All right now that that's complete I want to look at the large object, store and see. What's on my pie, yeah, it looks like I have four folders now one for each of the objects. Those files in the stores are chunked, which is to say that they are broken into smaller pieces so that if a part of the file doesn't actually make it, it can be uploaded separately and as just a chunk in the event that there is some sort of a connection interruption.

B

So now going back to my copy of the repo and I've downloaded the new objects and the new commits- and you can see that my copy of the presentation now has a pane for the video, so I'd like to summarize.

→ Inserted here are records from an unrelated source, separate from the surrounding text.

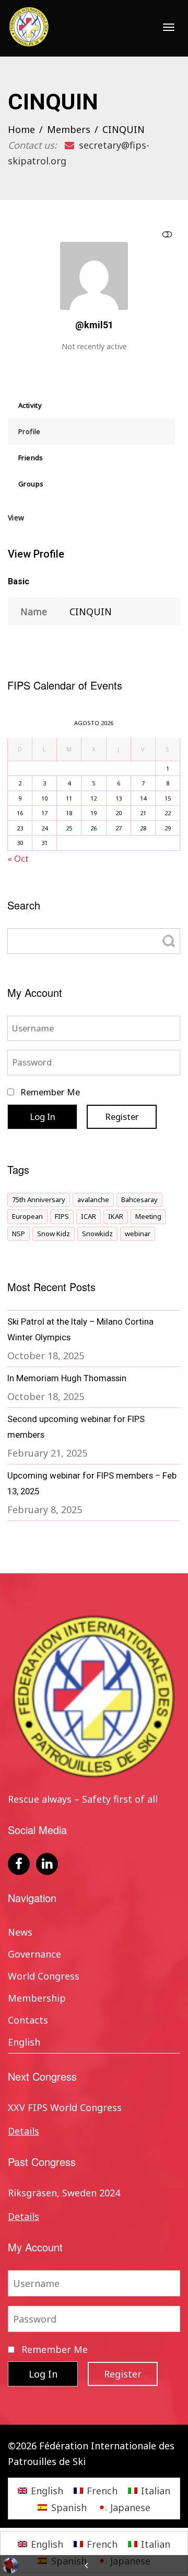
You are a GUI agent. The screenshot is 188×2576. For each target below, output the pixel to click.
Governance (34, 1954)
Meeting (148, 1216)
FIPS (62, 1216)
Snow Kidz (53, 1233)
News (20, 1932)
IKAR (115, 1216)
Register (122, 1117)
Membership (37, 1998)
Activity (30, 405)
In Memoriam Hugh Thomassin (66, 1378)
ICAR (88, 1216)
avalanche (93, 1199)
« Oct (18, 858)
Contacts (28, 2020)
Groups (30, 483)
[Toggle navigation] (168, 27)
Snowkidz (97, 1233)
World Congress (43, 1976)
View (16, 518)
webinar (137, 1233)
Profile (29, 431)
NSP (18, 1233)
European (27, 1216)
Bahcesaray (139, 1199)
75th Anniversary (38, 1199)
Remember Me (49, 1092)
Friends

Thank you for your time today. We feel that there is definitely an opportunity for improvement.

B

That's been identified by all of the major vendors of git hosting, and we feel that it's critical for it to address these specific features of git, that being branch, awareness, cross-platform support both on the server and on the backend or on the CV, on the server back-end and in the local machine, and also performance, which is to say that if we have to do a large number of serial operations, which is a common co-occurrence with large files that we need to be able to cycle through those files very quickly and get to a result very quickly as well.

B

Thank you for your time. Please speak with me or Nicoletta Steve afterwards, and let us know if you have any comments or suggestions.